Alcatraz adasindaki Alcatraz hapishanesini gezmek San Francisco'da yapmaktan en zevk alacaginiz etkinliklerden biri..
Adaya giris biletlerini internetten yada Pier 33'deki giselerden alabilirsiniz.. Fakat ben internetten almanizi oneririm..Cunku giselerin onunde her gittiginiz zaman uzun kuyruklar oluyor ve istediginiz saatten en erken 2 saat sonraya bilet alabiliyorsunuz..
Hapishanenin kisaca tarihi soyle :

Ada 1850lerde, once askeri savunma amacli kullanilmaya baslanmis. (Adanin yokusunu tirmanirken sol tarafta buyuk top arabasini gorunce bunu daha iyi anlayacaksiniz) Daha sonra, 1868'lerde yerli onderlerin kapatildigi askeri bir hapishane, 1934 yilindan 1963 'e kadar da federal hapishane olarak kullanilmaya baslanmis..
Bu donemde hapishanenin giderleri cok olunca hapishane kapatilmis..
(Hapishanenin kapandigi gunun fotografi)
Adanin hem guvenliginin iyi olmasi, etrafindaki suyun buz gibi ve kopek baliklariyla dolu olmasi hem de adanin iyi yonetilisinden dolayi adaya sadece mafya babalari ya da azili suclular alinmis.. Bunların arasında Al Capone, Doc Barker Makineli Tüfek George Kelly, Kuş Adam Robert Stroud Bonnie, Clyde'nin soförü Floyd Hamilton ve Alvin Karpis gibi ünlülerde yer almakta imis..

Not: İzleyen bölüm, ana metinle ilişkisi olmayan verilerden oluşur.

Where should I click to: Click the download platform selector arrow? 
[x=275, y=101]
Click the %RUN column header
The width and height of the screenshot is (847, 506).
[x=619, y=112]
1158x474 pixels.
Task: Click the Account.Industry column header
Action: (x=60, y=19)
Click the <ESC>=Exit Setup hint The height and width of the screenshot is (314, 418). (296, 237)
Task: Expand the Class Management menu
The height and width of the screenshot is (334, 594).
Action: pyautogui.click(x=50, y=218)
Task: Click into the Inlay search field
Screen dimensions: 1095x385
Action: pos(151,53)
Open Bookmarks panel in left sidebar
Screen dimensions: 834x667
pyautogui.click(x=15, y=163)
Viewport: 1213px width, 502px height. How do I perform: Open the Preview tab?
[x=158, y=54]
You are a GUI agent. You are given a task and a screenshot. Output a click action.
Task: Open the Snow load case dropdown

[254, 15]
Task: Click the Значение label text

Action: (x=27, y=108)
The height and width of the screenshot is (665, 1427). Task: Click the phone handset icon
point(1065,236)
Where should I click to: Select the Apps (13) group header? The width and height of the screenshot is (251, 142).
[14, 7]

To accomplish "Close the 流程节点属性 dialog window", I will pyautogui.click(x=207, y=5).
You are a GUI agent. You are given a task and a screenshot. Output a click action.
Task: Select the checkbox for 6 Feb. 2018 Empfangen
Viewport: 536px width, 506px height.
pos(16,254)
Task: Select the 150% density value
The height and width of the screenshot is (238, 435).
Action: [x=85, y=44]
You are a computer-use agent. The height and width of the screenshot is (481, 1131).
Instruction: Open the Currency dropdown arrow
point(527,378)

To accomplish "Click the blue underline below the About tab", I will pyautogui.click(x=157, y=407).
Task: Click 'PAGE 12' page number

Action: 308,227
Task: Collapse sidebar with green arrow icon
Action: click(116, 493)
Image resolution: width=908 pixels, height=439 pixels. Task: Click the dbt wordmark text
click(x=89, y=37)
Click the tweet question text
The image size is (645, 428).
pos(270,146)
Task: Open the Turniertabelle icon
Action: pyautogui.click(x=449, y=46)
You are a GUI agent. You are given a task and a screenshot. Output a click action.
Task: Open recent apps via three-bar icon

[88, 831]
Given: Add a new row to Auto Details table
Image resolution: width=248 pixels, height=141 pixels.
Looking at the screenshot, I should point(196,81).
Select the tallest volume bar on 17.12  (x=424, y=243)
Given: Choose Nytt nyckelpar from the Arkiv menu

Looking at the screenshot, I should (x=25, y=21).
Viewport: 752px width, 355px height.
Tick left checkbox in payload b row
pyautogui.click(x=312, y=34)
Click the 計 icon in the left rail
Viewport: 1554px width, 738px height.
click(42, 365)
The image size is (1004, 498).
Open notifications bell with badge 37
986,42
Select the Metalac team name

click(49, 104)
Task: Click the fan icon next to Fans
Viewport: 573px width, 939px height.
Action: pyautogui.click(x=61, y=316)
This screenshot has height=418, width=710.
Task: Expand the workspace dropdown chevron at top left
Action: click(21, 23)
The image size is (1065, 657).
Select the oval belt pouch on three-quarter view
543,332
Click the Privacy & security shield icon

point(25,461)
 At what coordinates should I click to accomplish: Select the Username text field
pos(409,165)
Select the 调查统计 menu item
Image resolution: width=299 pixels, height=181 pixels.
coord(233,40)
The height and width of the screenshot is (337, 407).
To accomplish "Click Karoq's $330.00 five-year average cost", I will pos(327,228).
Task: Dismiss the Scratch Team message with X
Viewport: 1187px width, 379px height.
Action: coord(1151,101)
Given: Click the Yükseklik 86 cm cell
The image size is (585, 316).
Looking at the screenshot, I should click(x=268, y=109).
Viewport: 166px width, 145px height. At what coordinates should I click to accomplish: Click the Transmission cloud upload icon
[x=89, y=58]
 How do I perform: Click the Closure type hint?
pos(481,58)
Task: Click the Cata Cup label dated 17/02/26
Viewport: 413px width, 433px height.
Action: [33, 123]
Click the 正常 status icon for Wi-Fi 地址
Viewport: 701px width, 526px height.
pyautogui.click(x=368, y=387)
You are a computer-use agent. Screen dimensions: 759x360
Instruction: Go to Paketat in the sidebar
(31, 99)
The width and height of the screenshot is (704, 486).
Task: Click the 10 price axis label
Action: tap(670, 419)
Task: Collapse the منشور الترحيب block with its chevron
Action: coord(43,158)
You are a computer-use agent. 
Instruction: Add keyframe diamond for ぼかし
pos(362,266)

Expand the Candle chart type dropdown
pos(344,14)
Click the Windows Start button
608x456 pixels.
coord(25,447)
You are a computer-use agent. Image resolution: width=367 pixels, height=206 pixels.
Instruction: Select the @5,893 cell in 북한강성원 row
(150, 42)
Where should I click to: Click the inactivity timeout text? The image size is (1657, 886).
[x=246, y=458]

Bu derece yoğun güvenlik önlemleri alınmasına rağmen, adadan kaçış teşebbüsleri de eksik olmamis tabii..
(Hucre evleri)

Alcatraz adası, cezaevi olarak kullanıldığı 29 yıl içinde 34 mahkumun 14 ayrı kaçış denemesine sahne olmus. Bu mahkumlardan 23'ü yakalanmis,6 tanesi ise yakalanmak istenirken öldürülmus. 2 mahkum da boğularak ölürken, kaçan 5 mahkumun kaderleri meçhul olarak kalmis.
(Hapishane Koridorlari..Her bolumde sadece tek kisi kalabiliyormus)
Alcatraz'ın ilk büyük firar hikayesi 1937 yılında gerçekleşmis. Theodore Cole ve Ralph Roe adlı iki mahkum pencere boşluğundaki demirlere tırmanarak denize ulaşmayı başarmislar. Cezaevinde ilk defa böyle bir firar gerçekleşmis tabii. Tüm çabalara rağmen de Cole ve Roe bulunamamis, kayıp oldukları ve öldükleri varsayılmis..
(Mahkumlarin yuruyebildikleri avlu)

1946 yılı ise başka bir önemli olaya sahne olmus. Alcatraz savaşı olarak da bilinen bu olay altı mahkumun kontrol odası anahtarlarını ele geçirmesiyle başlamis. Bu şekilde diğer hücrelerin anahtarlarını ve silahları ele geçirmeyi başaran mahkumlar (silah odasininkini de ele gecirmisler) tek bir şeyi düşünmemişler :) Dış kapıyı kitlemek için gerekli anahtara sahip değillermis. Görevliler tarafından kısa sürede farkedilen mahkumlar, hücrelerine dönmek yerine silahlı mücadeleyi tercih edince iki gün süren çatışmada mahkumların üçü ölürken, iki güvenlik görevlisi de hayatını kaybedip, 18 görevli ise yaralanmis. Yakalanan üç mahkumdan ikisi ise görevlilerin ölümüyle suçlanarak gaz odasında öldürülmusler.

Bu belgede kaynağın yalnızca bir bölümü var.